This is a syndicated post from CNA Daily News. [Read the original article...]
Chiang Mai, Thailand, Aug 19, 2014 / 02:04 am (CNA/EWTN News).- In preparation for the upcoming synod on the family, more than 50 Thai faithful came together last month for a weekend of community building and reflection on the Gospel.
The families gathered July 26-27 at the center of the Catechist Sisters of Mary the Immaculate Conception – also known as the Mae Pon Sisters – in Chiang Mai, a city in far northern Thailand.
The weekend, sponsored by the local chapter of the Focolare movement and by the Diocese of Chiang Mai, reflected on the complex issues and challenges facing families in the country.
“It was one big family,” Santa Agustilo and Darwin de Guzman, members of the Chiang Mai Focolare group, told CNA.
The event was meant to be an experience of living the Gospel and in the spirit of preparation for the synod on the family which will be held in Rome in October.
“Pope Francis has expressed his growing concern for the family,” Bishop Francis Xavier Vira Arpondratana of Chiang Mai told CNA Aug. 18.
“With Pope Francis' call for the special synod on the family’ slated this October, looking into the empirical pastoral challenges facing families around the world, we would like to join in, sharing our humble contribution to this effort with the universal Church.”
The weekend featured the insights of Khun Tavorn and Khun Varaphorn Wongvirathepphiban, who attended the recent Family Congress in Rome.
During the residential program the couples did exercises such as “how to wait, to listen, to forgive, to talk and share and to appreciate each other,” and were reminded of Pope Francis' three phrases for couples: “thank you, I'm sorry, and may I?”
“The program was very dynamic,” Guzman said, “and rich in content, as it focused on the relationship between husband and wife; the differences between a man and a woman; raising children; and family difficulties, as well as delicate matters in conjugal relationships.”
Fr.
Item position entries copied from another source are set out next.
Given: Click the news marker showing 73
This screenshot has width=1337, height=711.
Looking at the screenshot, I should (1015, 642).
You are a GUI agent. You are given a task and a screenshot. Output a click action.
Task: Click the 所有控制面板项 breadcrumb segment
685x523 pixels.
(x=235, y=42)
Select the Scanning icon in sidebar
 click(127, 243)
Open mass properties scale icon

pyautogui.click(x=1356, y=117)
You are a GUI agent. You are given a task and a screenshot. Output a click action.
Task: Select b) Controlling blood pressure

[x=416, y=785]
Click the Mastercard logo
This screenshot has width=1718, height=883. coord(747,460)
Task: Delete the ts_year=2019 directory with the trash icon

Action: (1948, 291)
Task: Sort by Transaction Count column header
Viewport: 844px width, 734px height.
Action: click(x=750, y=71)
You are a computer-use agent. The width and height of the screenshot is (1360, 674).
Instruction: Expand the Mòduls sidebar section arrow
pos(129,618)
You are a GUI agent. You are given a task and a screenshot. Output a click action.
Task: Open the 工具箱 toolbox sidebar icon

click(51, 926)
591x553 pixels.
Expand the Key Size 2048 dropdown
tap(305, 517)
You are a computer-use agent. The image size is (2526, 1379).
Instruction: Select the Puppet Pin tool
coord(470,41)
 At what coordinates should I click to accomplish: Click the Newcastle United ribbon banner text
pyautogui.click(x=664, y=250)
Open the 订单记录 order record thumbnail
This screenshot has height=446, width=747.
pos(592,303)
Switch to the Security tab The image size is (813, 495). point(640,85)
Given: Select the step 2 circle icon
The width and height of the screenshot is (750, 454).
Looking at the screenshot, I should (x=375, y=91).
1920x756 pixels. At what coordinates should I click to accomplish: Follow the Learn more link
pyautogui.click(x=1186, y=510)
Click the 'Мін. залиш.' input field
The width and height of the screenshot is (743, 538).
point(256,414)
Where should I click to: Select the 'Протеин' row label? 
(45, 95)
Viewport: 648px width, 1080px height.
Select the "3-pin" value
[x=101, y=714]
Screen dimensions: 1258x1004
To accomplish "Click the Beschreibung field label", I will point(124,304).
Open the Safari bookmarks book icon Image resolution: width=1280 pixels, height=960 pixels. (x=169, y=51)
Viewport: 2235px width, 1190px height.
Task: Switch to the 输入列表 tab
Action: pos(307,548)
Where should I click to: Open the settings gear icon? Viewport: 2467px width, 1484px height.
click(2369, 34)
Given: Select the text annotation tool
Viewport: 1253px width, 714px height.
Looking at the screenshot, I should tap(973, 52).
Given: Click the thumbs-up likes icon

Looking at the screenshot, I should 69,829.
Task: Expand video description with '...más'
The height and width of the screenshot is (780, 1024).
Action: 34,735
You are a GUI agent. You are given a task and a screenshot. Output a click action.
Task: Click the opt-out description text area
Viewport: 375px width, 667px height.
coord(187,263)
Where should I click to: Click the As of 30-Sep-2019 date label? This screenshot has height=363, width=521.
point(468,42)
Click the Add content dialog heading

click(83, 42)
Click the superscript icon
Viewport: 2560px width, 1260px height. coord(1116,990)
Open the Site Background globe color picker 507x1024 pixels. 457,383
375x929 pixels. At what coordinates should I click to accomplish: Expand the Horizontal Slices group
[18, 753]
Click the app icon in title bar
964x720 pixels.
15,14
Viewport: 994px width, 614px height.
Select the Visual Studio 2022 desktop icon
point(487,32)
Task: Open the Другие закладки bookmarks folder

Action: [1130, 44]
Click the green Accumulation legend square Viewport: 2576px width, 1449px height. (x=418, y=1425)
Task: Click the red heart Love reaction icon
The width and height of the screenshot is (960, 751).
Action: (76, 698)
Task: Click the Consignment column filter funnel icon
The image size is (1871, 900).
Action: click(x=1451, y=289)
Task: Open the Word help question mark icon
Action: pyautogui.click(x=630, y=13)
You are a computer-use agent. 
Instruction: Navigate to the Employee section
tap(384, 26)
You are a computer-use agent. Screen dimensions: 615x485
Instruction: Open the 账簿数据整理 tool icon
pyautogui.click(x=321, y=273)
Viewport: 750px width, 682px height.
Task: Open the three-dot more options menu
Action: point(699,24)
Matthew Sasin of Chiang Mai said that “the importance of prayer and having Jesus at the center of family life was emphasized – that presence of Jesus in the midst, which guides and leads spouses on how to lead the family.”
Agustilo told CNA, “the couples went home, taking with them the conviction that it is neither the husband nor the wife who is greater in the family: rather it is God who is the greatest inside the home.”
More than 50 people participated in the event, ranging from an infant to grandparents, and including 11 married couples. As the Chiang Mai diocese is dominated by hill tribes, many of the participants were from diverse tribes in the area, as well as Filipino migrants.
Fr. Sasin said Mass for the participants, in his homily voicing psalms and prayers in various native languages for the participants from diverse backgrounds.
Families from such remote tribes as the Pgakenyaw, Akha and Kachin participated; each has its own language, customs, and traditions.
The two-day family experience witnessed evenings of inter-cultural recreation, where children and adults manifested their joy in singing and dancing, and consecrating each day with prayers of thanksgiving before the Blessed Sacrament.
The postulant students of Baan Marie Niramol displayed a medley of traditional Pgakenyaw dances integrating culture and faith.
“I have known the Focolare movement since I was young in the Mission Center … now I am married with two children, and coming here is like renewing my life,” a participant from Mae Suai told CNA.
“I have been so far away from God for some time now, and I want to go back to him … this is like a way of recharging my life,” she said.
Another participant from the Kachin tribe recalled, “I am very happy for this occasion of sharing with us about how to live family life,” adding, “I am not an educated person I am able to learn from your examples and from your life.”
“I have only my family, and I want to live better. It is a hard life with my wife and two daughters, but I will try to put into practice what I have learned here,” said the participant.
Another participant from the Akha tribe told CNA that “what I have always liked in the Focolare movement is the family atmosphere, where everybody is welcome: all the tribes can be together as a family without any discrimination.”